You’ll notice the artwork on the VHS box utilizes the film’s original title: J.D and the Salt Flat Kid. As you can see, the artwork, as well as the theatrical one-sheets — all for the sake of marketing and getting cars into those drive-in parking spaces — made a point to illustrate Burt Reynolds and Jerry Reed-styled characters bearing zero resemblance to Jesse Lee Turner and Dennis Fimple.
That clever exploitation marketing gimmick carried over into the artwork featuring a pseudo-nude chick loading a gun under the banner of the film’s alternate title of Smokey and the Outlaw Women — and at no point do Marcie Barkin or Dianne Sherrill disrobe into exploitive nudity. So don’t be fooled by the poster that comes courtesy of producer-distributor J.N Houck, Jr. — the brilliant Drive-In huckster-guru of Howco International Pictures.

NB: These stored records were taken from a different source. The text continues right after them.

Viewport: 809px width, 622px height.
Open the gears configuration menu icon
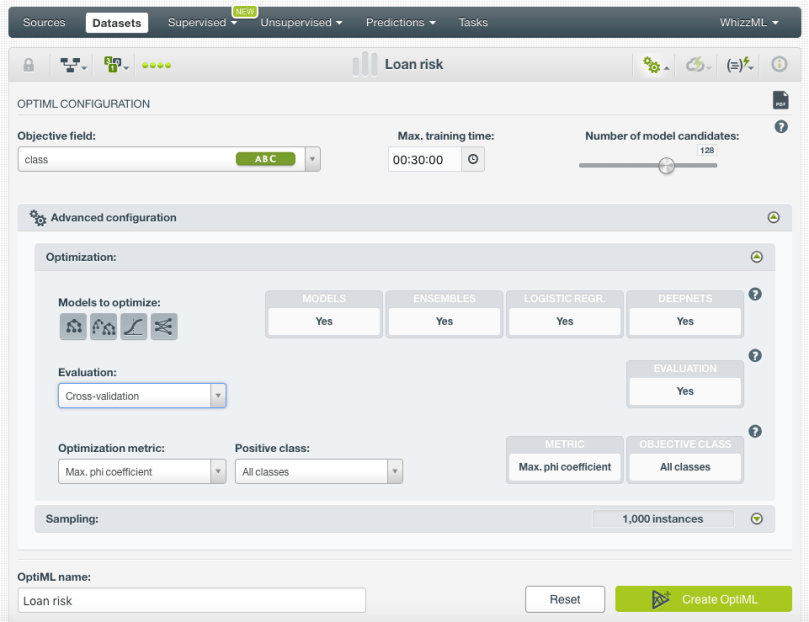click(x=656, y=65)
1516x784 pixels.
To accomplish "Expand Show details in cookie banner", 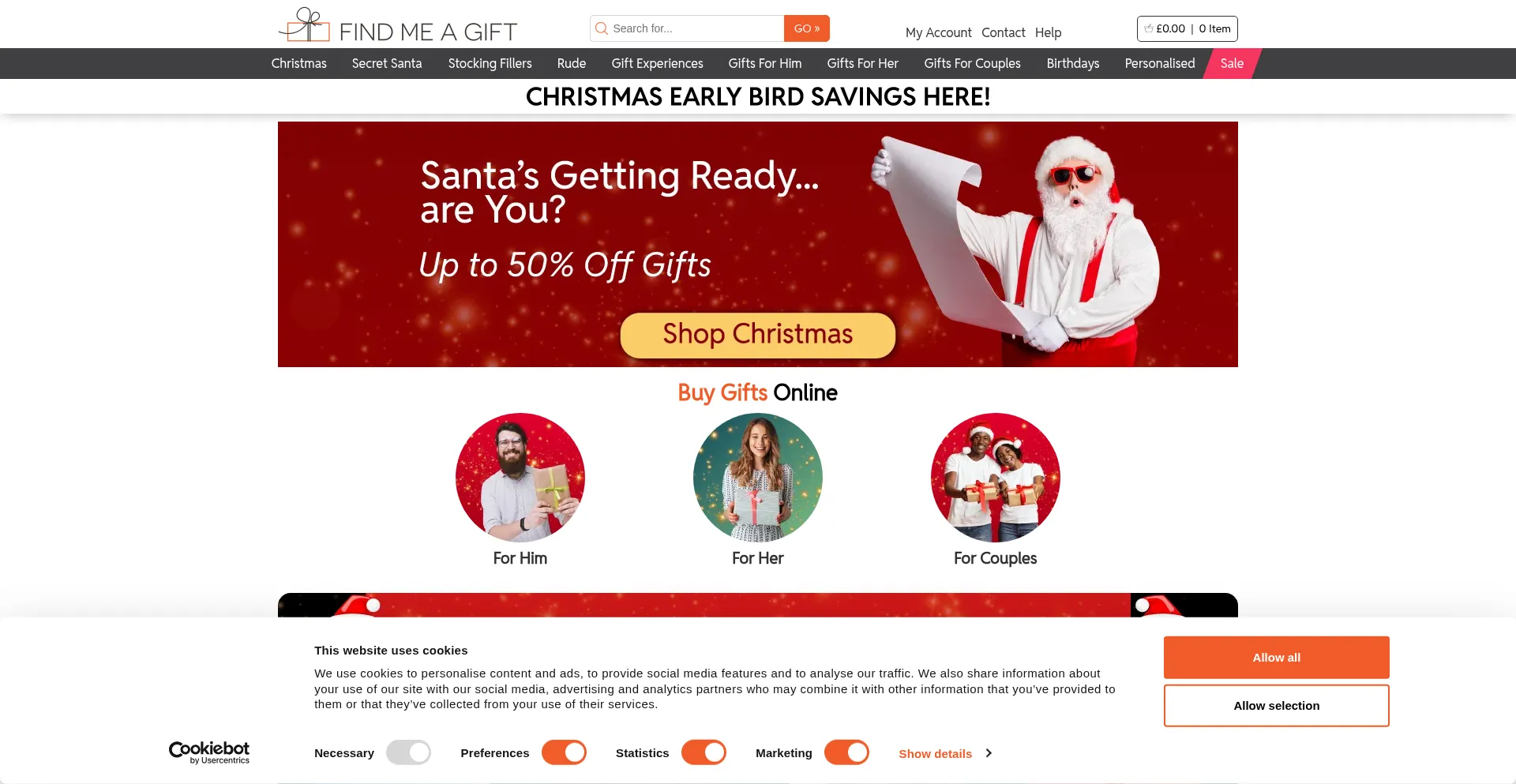I will click(945, 753).
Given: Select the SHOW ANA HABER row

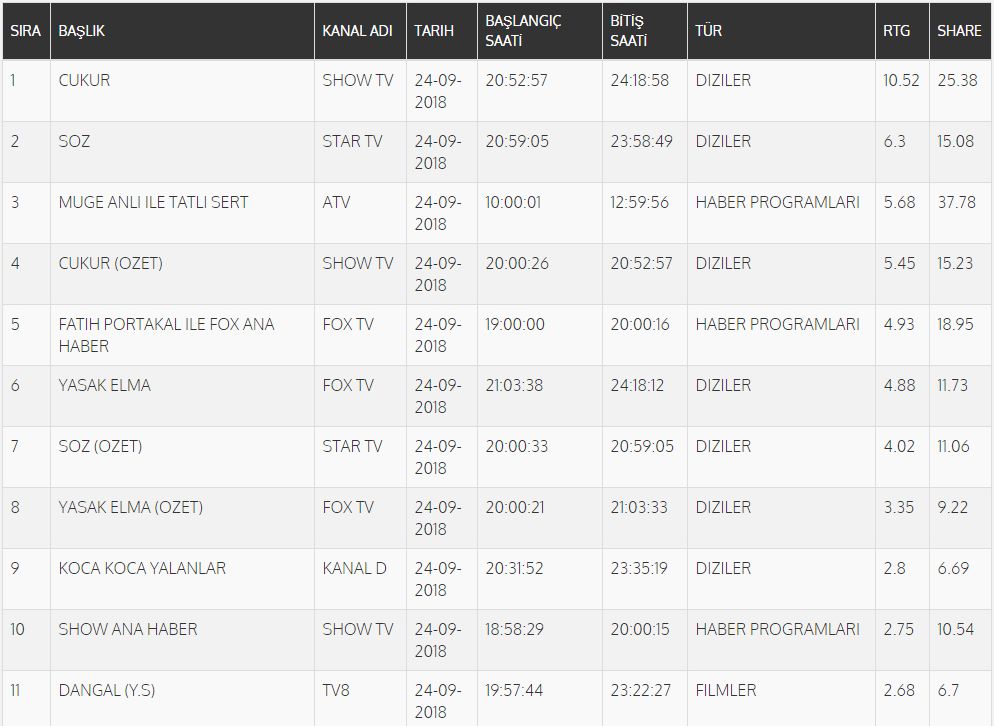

You don’t know Howco Pictures?
Oh, you may not know ’em, but as with Dennis Fimple, you’ve seen at least one Howco-backed movie. The studio was the driving force behind numerous exploiters — including several Roger Corman movies — from the ’50s through the ’70s, including the most familar: Night of Bloody Horror starring Gerald “Rick Simon” McRaney from TV’s Simon and Simon
Upon the release of Smokey and the Good Time Outlaws, in interviews Jesse Turner began promoting his next feature, the country-gospel music flavored, I’m Only a Man. Sadly, the frustration of seeing his hard work in crafting a feel good film that shined a positive light on the country music industry being mangled into one on a long list of Smokey and the Bandit-clones for the sake making a buck, soured Turner on the business. He never made another film.

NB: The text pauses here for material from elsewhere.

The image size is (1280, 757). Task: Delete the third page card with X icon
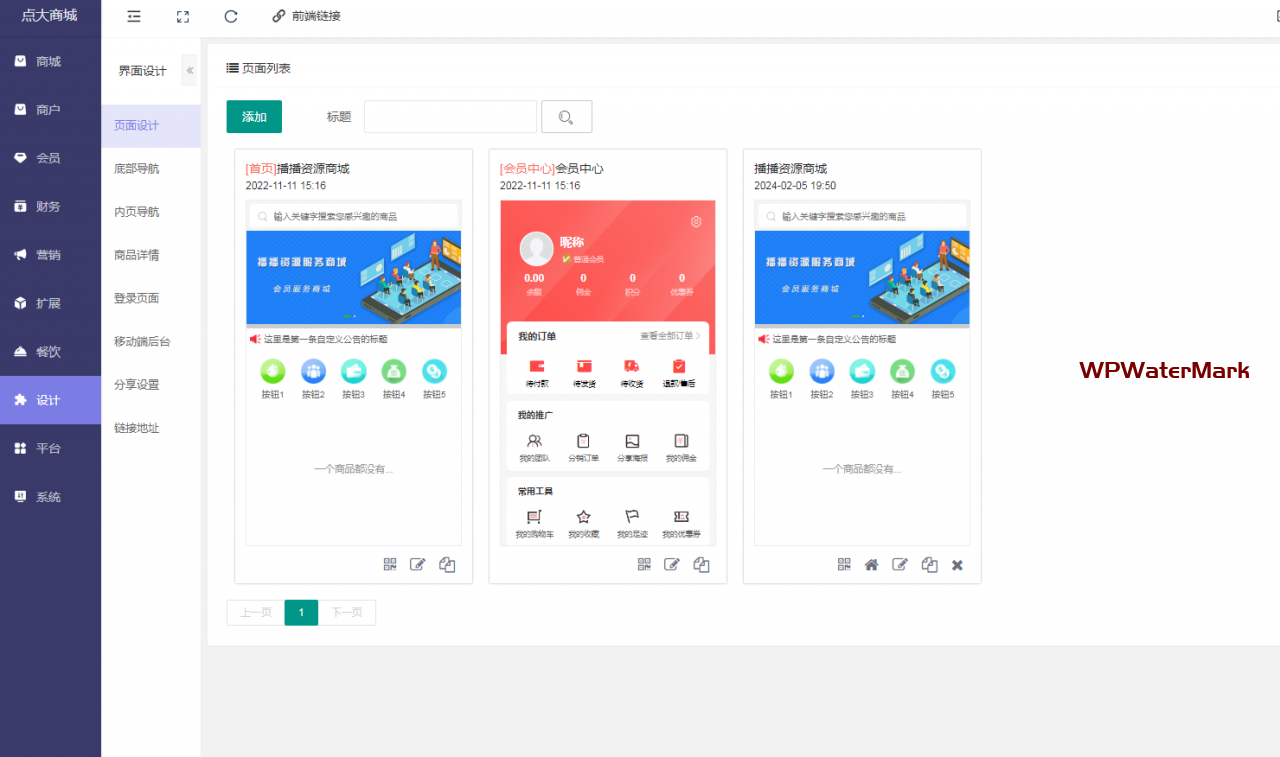[x=957, y=564]
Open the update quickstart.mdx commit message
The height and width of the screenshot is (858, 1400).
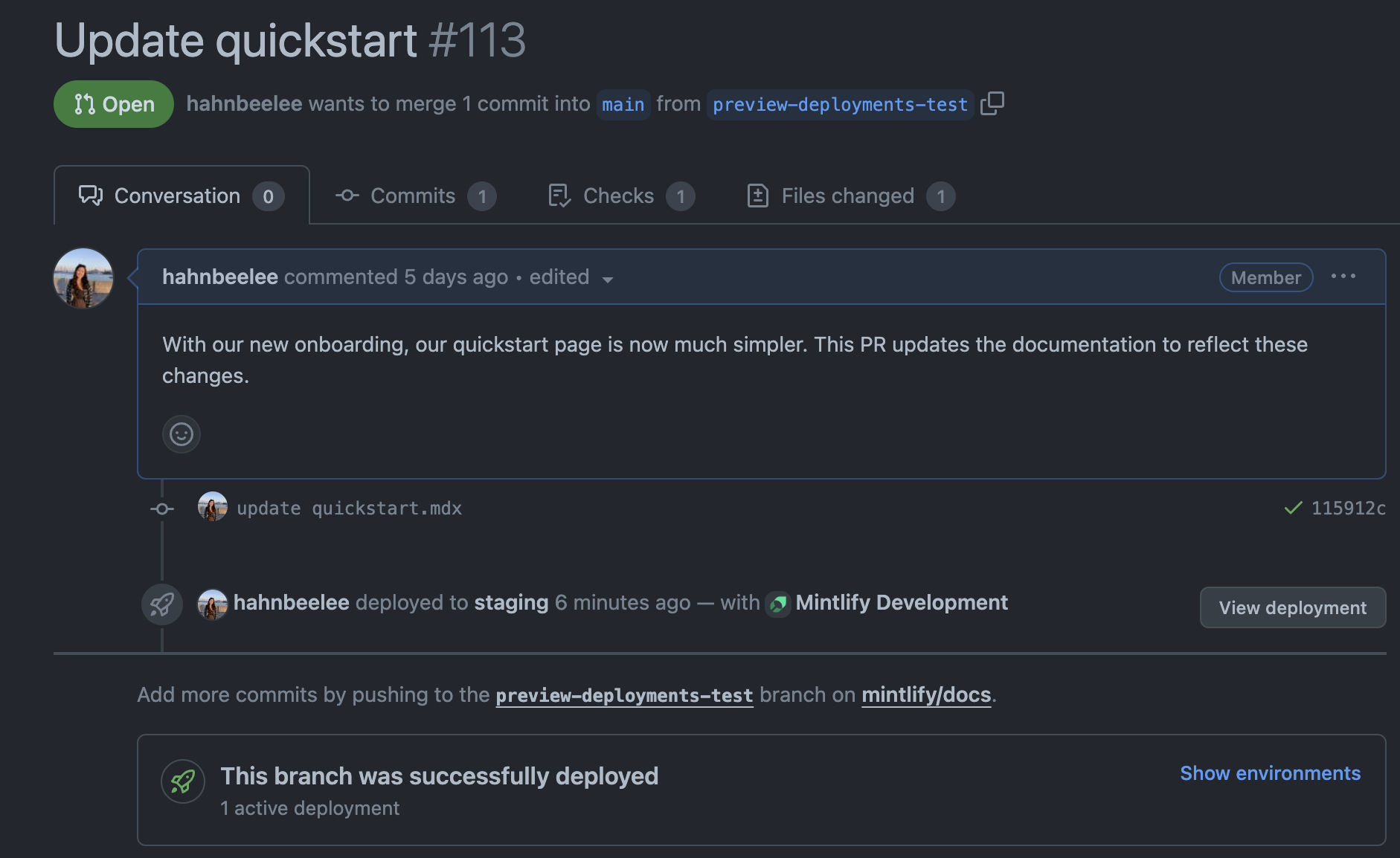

In a 1978 interview for the radio and record industry trade paper, Billboard, Turner spoke of his first taste of fame with his 1958 debut single, “Little Space Girl.” Of course, as with the Elvis-inspired careers of Roy Orbison and Fabian, there was an attempt to transition Turner’s handsomeness onto the big screen.

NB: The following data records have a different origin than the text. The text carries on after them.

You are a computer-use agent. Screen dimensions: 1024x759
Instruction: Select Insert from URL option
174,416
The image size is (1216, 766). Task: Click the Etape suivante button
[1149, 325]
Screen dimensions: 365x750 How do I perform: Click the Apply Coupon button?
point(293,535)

Jesse on his early forays into film:
“After ‘Little Space Girl,’ I went to California and became involved with acting and producing sessions [recording sessions of other artists]. When I started to go on interviews [auditions] for movie parts, the R-rated movies were beginning to take hold [see Valley of the Dolls and Midnight Cowboy as early examples] and I was [auditioning] for movies I didn’t really want to be involved in. So, at that point, I decided to go back to Texas and make it in the business world [which started with his certification as crop-duster pilot].”
And about his plans for I’m Only a Man:
“It’ll be about a sincere, small town, gospel singing, piano playing preacher who makes it big, like a Billy Graham-type figure. He’s ends up going astray with all the glamour and bright lights, but in the end, he comes back around.”
Dianne Sherrill, who planned to reteam with Turner as the preacher’s wife, added:
“I’m looking forward to doing the part because everything I’ve done so far has been sort of within my own character. So this will be a challenge for me.”
In the case of life imitating art: Instead of portraying a rock ’n’ rollin’ preacher on film, Jesse Lee Turner became an ordained evangelist with a Christian-rock music ministry, eventually returning to the film industry — at least according to the IMDb — as a set designer and as a camera and electrical grip on film and television productions.